Hope

by glyphsbowtie



Category: Marvel, Marvel Cinematic Universe, Thor (Movies)
Genre: Angst with a Happy Ending, F/M, Not Really Character Death, Post-Avengers: Infinity War Part 1 (Movie)
Language: English
Status: Completed
Published: 2019-01-05
Updated: 2019-01-05
Packaged: 2019-10-04 20:33:17
Rating: Mature
Warnings: Major Character Death
Chapters: 1
Words: 1,164
Publisher: archiveofourown.org
Story URL: https://archiveofourown.org/works/17311409
Author URL: https://archiveofourown.org/users/glyphsbowtie/pseuds/glyphsbowtie
Summary: At night, she lies awake, eyes burning. She’s run out of tears to cry. She’s starting to believe he’s never coming back. She’ll never see those green eyes crease in amusement at her again.





	Hope

**Author's Note:**

  * For [Gyoro_and_Ururun](https://archiveofourown.org/users/Gyoro_and_Ururun/gifts).



> Sorry it's late!
> 
> I'm mxximum-effort over on Tumblr. :)

“He’s dead,” Jane tells her, shrugging and looking down at her cereal. “He’s not coming back. You don’t have to worry.”

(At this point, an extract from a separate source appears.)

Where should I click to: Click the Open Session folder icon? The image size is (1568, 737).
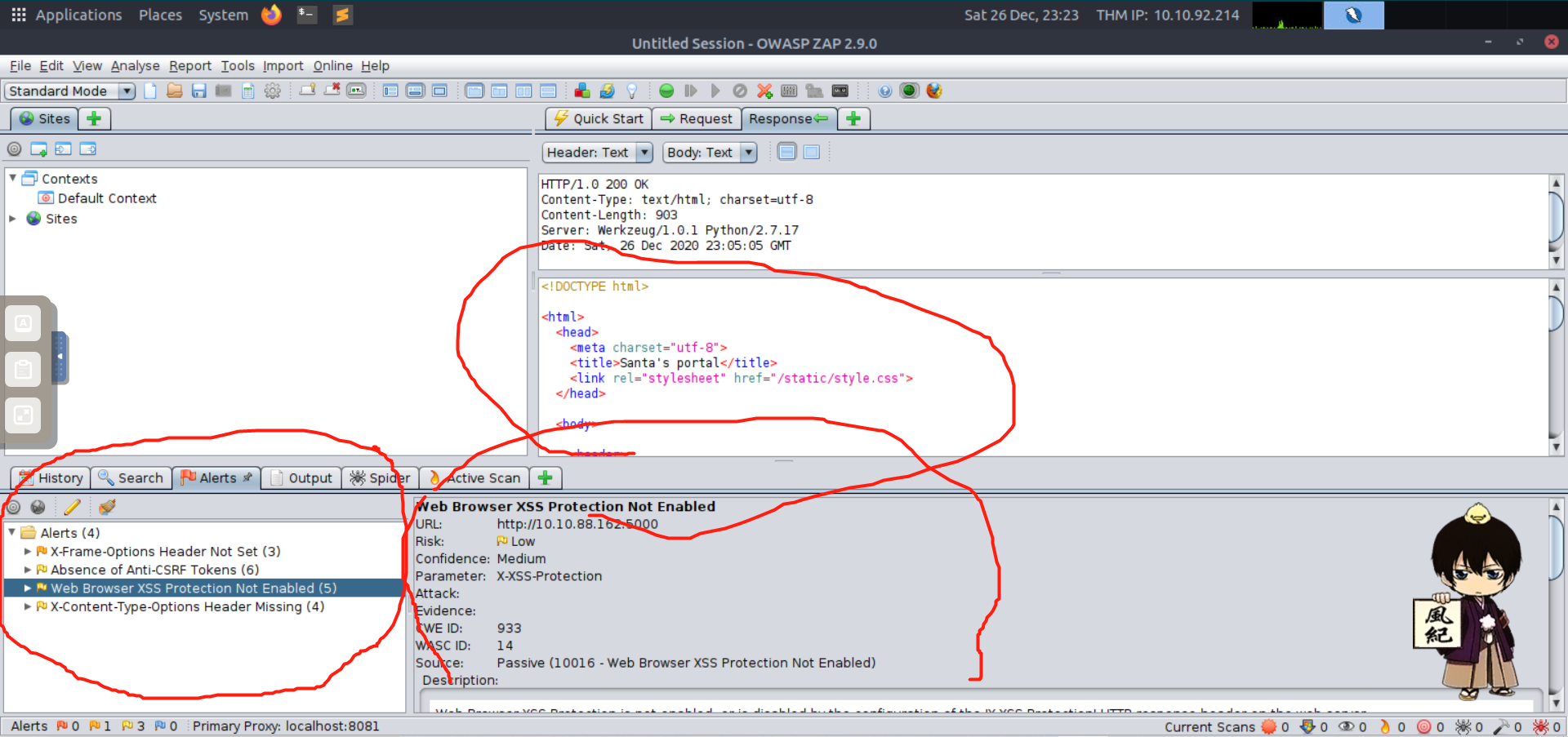click(174, 91)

How can Darcy tell Jane that she wasn’t worried about Loki coming back? That she was looking forward to it? Anticipating it with a hunger she hasn’t felt for anything else? She can’t. So she forces a broken smile and sips her coffee, even though something is raging and wounded inside of her.

He can’t be dead, can he? Surely he isn’t. Surely he’s alive. Half the population of the universe died, and they came back. Loki can come back, too. It’s impossible to imagine a universe without him in it.

She dreams of the taste of him, the way his body felt cold and hard against her own. She remembers kissing away his tears as he cried in her arms.

“I am wicked,” he had whispered, over and over again, the words burning into her skin.

She had tried to show him that he wasn’t, with affection and desire and eventually love. His visits had always been sporadic, and then one day there simply weren’t any more visits.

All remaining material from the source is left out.